Please write out the items again, starting with the first line and going on through the line with "Action: coord(792,116)", substituting "capture" for every "screenshot" and changing nothing else. Leave the pictures out.

------------------------

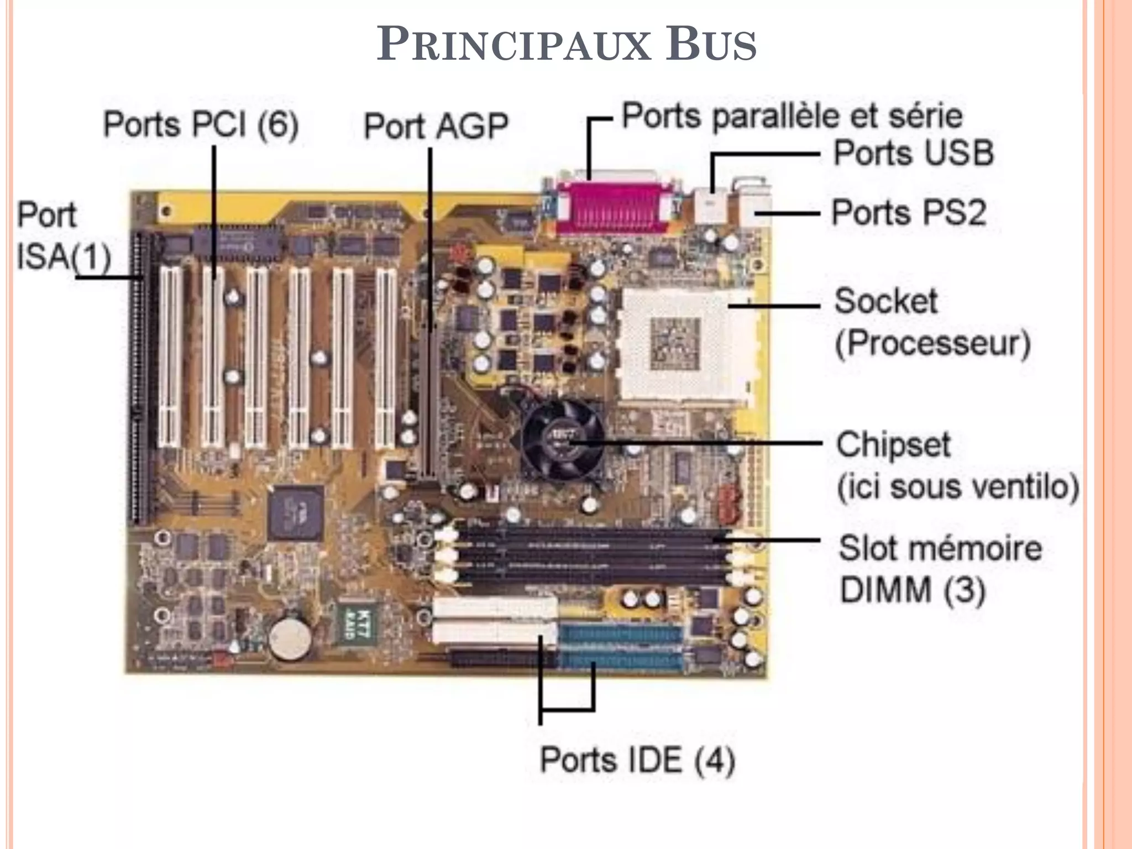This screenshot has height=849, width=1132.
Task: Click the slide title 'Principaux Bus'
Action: coord(566,44)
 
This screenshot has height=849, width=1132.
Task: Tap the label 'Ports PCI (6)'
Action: coord(201,124)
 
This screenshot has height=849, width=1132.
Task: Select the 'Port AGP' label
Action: coord(436,126)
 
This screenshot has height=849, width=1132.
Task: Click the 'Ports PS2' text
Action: coord(909,212)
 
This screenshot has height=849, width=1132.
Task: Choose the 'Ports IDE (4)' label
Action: coord(637,760)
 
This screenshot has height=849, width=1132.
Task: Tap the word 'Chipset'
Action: coord(893,445)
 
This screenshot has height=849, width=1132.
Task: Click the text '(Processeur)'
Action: coord(932,344)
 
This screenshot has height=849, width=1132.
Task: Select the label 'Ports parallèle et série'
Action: coord(792,116)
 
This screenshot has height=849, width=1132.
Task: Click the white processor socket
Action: coord(685,345)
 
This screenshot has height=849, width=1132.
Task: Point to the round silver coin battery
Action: coord(290,638)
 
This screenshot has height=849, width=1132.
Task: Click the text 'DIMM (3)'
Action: coord(912,590)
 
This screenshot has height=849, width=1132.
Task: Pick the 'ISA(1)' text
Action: coord(64,257)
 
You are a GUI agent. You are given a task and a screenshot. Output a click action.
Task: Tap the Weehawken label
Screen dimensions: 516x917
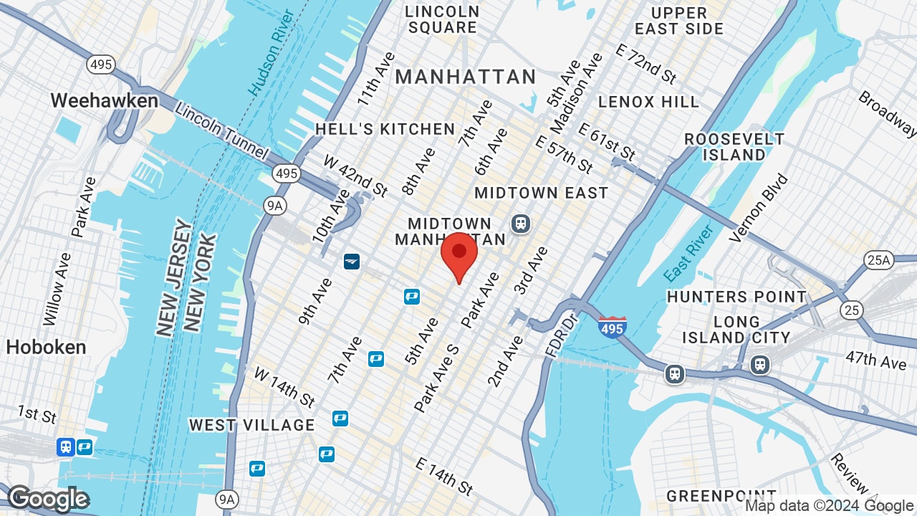[105, 101]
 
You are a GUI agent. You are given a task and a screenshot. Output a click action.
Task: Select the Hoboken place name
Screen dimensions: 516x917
[46, 348]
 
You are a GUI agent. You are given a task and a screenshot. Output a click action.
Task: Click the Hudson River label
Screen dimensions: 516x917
[271, 53]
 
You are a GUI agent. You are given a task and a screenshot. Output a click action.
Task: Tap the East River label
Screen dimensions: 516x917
[688, 252]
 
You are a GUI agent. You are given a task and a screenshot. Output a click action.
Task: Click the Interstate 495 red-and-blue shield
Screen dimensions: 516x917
[612, 326]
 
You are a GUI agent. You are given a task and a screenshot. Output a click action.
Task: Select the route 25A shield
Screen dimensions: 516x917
[878, 260]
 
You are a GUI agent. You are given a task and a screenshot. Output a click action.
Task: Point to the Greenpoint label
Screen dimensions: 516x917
[721, 496]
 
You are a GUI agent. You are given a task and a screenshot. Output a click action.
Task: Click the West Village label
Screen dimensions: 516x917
[252, 425]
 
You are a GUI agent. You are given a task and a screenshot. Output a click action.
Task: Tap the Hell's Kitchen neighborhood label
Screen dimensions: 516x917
[385, 129]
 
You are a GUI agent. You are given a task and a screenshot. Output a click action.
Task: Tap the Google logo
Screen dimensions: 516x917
[48, 499]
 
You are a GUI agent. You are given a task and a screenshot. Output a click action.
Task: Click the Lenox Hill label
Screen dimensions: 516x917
[648, 102]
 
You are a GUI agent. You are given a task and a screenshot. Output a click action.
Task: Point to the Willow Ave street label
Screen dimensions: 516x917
[57, 288]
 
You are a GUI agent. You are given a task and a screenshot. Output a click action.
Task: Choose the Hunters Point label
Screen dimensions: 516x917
[736, 297]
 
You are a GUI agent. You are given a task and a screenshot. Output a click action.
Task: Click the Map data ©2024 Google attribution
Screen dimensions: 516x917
[828, 506]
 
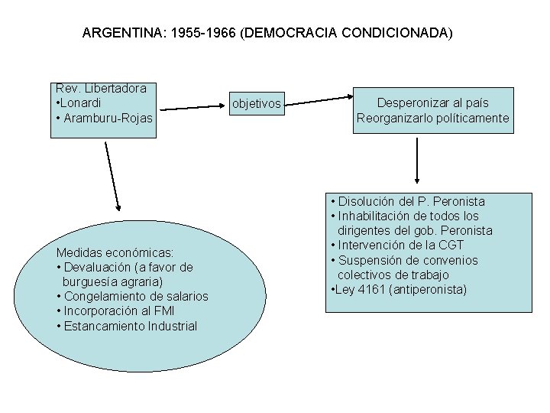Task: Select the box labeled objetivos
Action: pos(257,103)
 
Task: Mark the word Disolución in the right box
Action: pos(367,202)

------------------------

--- EXERCISE ANSWER ---
This capture has height=849, width=1132.
Task: Click the slide title 'Principaux Bus'
Action: coord(566,44)
 
This capture has height=849, width=1132.
Task: Tap the label 'Ports PCI (6)'
Action: coord(201,124)
 
This capture has height=849, width=1132.
Task: Select the 'Port AGP' label
Action: coord(436,126)
 
This capture has height=849, width=1132.
Task: Click the 'Ports PS2' text
Action: coord(909,212)
 
This capture has height=849, width=1132.
Task: Choose the 'Ports IDE (4)' label
Action: coord(637,760)
 
This capture has height=849, width=1132.
Task: Tap the word 'Chipset'
Action: coord(893,445)
 
This capture has height=849, width=1132.
Task: Click the text '(Processeur)'
Action: coord(932,344)
 
This capture has height=849, width=1132.
Task: Select the label 'Ports parallèle et série'
Action: coord(792,116)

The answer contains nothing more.